Rewrite the items from the line with "Where should I" through the line with "Screen dimensions: 1456x820", replacing "toolbar" with "navigation bar" and keeping everything else the same. Omit the pictures.

=== Material provided ===
────────────────
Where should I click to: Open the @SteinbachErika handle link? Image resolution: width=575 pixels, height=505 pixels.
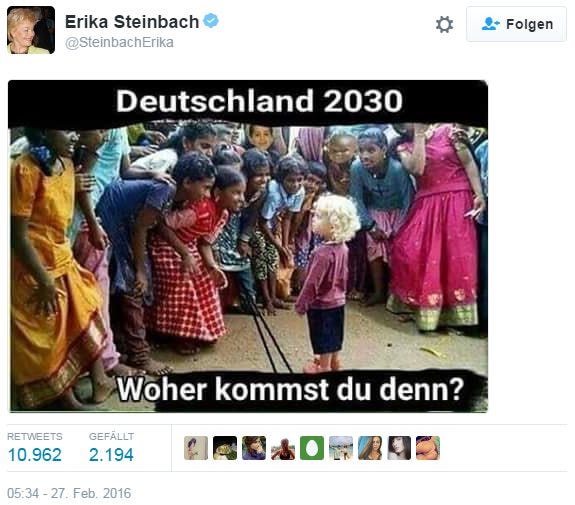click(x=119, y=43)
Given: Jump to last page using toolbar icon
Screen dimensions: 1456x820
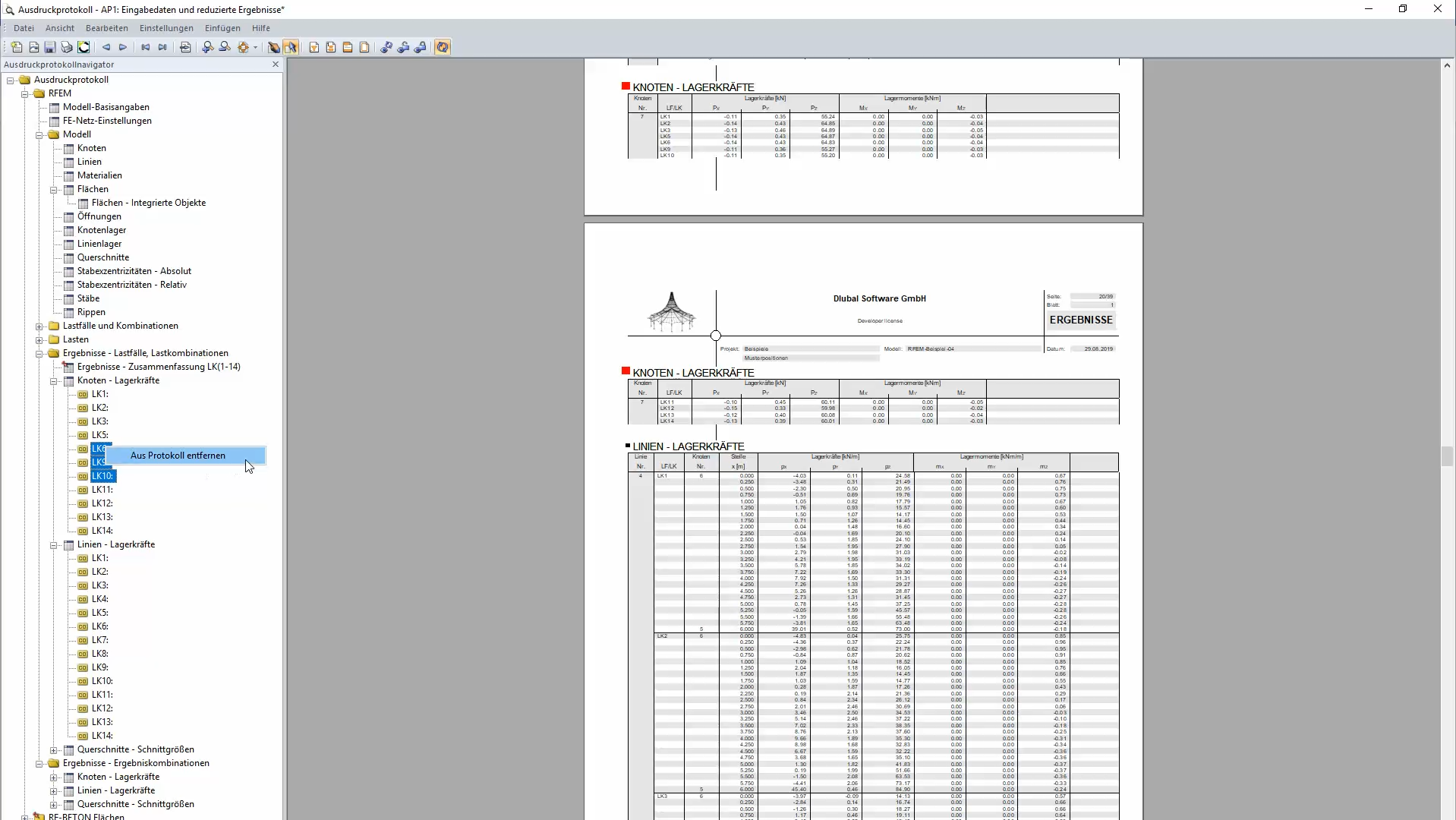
────────────────
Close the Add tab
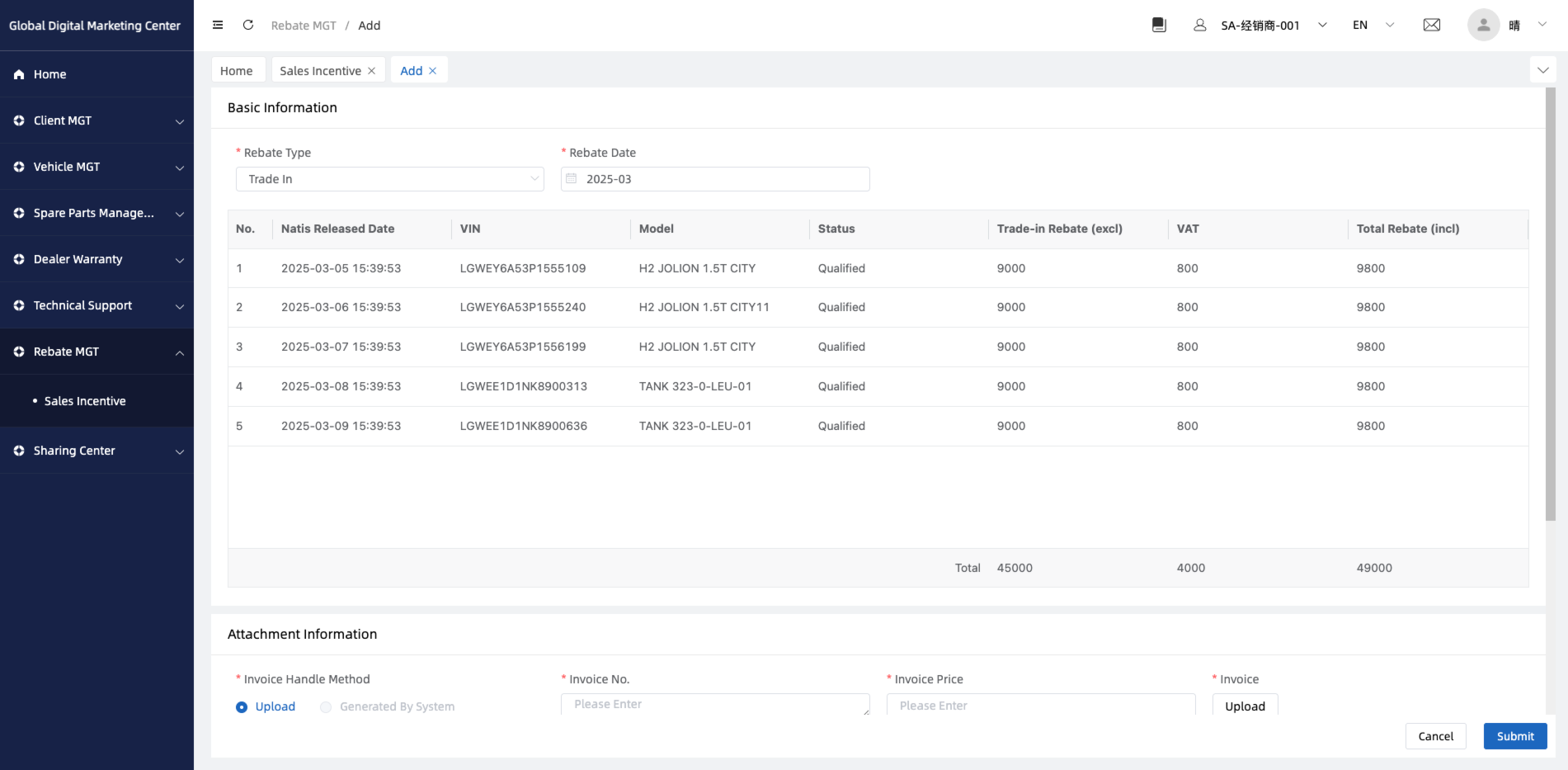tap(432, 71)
────────────────
=== Result of this exercise ===
Where should I click to: Open the @SteinbachErika handle link? Image resolution: width=575 pixels, height=505 pixels.
click(x=119, y=43)
Given: Jump to last page using navigation bar icon
Screen dimensions: 1456x820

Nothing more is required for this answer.